The HA provided Harrington with a notice of its intent to terminate her financial

assistance and informed her of her right to request an administrative hearing. Following

that hearing, the hearing officer issued a written decision concluding that termination was

mandatory under the Section 8 federal regulations, because Harrington had been evicted

from her apartment and the unlawful detainer judgment was upheld on appeal. In fact,

Harrington’s appeal of the unlawful detainer judgment was pending at the time of the

hearing and, shortly after she filed her writ petition in the trial court, the appellate

division of the Riverside County Superior Court reversed the judgment for insufficient

evidence.

In ruling on Harrington’s mandamus petition, the trial court correctly concluded

that the hearing officer’s findings were not supported by the record. However, the court

also concluded that the “independent judgment” standard authorized it to independently

determine whether the record supported any alternative grounds for termination. The

court found that Harrington had violated three of the “family obligations” set out in the

1 Unlabeled statutory citations refer to the Code of Civil Procedure.

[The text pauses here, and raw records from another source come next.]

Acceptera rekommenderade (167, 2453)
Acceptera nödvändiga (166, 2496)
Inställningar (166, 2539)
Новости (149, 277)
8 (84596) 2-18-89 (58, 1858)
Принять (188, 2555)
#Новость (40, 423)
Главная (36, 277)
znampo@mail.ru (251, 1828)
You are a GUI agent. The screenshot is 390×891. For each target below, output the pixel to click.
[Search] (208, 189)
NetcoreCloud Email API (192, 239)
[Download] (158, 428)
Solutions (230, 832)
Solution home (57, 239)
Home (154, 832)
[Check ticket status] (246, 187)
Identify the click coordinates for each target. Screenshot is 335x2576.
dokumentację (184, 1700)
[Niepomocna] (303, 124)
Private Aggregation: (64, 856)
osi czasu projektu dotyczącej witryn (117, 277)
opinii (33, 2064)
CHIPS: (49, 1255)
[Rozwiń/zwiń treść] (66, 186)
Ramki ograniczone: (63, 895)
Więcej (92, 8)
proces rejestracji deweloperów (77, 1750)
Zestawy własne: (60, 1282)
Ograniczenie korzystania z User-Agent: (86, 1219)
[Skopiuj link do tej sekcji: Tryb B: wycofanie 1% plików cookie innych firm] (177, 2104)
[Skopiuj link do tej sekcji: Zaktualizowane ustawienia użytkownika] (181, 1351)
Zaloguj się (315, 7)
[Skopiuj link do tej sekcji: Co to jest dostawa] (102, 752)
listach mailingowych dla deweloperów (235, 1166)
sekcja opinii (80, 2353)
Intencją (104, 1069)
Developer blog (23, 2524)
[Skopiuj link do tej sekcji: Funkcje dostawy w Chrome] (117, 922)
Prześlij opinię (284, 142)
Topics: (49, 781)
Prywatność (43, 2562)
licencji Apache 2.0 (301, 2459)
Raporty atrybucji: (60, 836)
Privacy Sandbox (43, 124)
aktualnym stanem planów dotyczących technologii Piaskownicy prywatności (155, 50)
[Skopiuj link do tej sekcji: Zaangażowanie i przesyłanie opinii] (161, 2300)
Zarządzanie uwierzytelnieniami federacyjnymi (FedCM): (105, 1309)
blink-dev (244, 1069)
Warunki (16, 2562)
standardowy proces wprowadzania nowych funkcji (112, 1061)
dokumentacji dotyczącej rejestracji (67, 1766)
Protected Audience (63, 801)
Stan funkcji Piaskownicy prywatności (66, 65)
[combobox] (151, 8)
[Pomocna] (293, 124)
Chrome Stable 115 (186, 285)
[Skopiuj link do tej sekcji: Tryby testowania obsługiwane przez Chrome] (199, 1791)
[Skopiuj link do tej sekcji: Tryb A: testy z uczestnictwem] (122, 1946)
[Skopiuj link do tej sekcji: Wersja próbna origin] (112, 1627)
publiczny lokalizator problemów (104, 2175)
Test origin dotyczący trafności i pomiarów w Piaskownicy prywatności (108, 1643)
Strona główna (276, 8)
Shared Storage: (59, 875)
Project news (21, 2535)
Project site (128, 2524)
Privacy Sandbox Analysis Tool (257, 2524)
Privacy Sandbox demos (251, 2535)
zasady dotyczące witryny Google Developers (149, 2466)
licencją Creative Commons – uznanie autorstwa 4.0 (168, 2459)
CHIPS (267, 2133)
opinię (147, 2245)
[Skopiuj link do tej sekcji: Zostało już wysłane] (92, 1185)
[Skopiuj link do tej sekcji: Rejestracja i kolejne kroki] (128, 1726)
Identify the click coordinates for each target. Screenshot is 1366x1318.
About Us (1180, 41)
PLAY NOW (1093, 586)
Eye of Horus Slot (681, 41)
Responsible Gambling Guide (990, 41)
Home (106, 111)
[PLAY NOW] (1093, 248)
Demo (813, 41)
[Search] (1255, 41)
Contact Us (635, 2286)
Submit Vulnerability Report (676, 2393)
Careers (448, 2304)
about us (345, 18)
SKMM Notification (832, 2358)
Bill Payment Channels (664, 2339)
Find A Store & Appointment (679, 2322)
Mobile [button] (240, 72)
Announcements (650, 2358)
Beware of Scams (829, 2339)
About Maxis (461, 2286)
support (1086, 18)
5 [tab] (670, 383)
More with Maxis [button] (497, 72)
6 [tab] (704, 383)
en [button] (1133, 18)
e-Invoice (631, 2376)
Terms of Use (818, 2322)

2 Section 8 regulations. On the basis of those findings, the court concluded that

discretionary termination was appropriate and upheld the HA’s decision.

We conclude that the court misunderstood the scope of judicial review because

section 1094.5 requires a determination of whether the agency’s factual findings, not its

ultimate decision, are supported by the record. (§ 1094.5, subd. (b).) The HA concedes

the error but argues that we can affirm the judgment on the additional violations found by

the trial court. However, because those violations were not at issue during the

administrative hearing, they cannot provide a basis for affirming the HA’s decision. We

therefore reverse.

BACKGROUND

A. Regulatory Background

Section 8 of the Housing and Community Development Act of 1974 (Section 8)

(42 U.S.C. § 1437f et seq.) is “a federally funded and regulated program that provides

housing assistance to financially eligible families.” (Johnson v. Housing Authority of

City of Oakland (2019) 38 Cal.App.5th 603, 606 (Johnson).) The program is

administered and funded by the Department of Housing and Urban Development (HUD)

and operated on the local level by “public housing authorities” like the HA. (Morrison v.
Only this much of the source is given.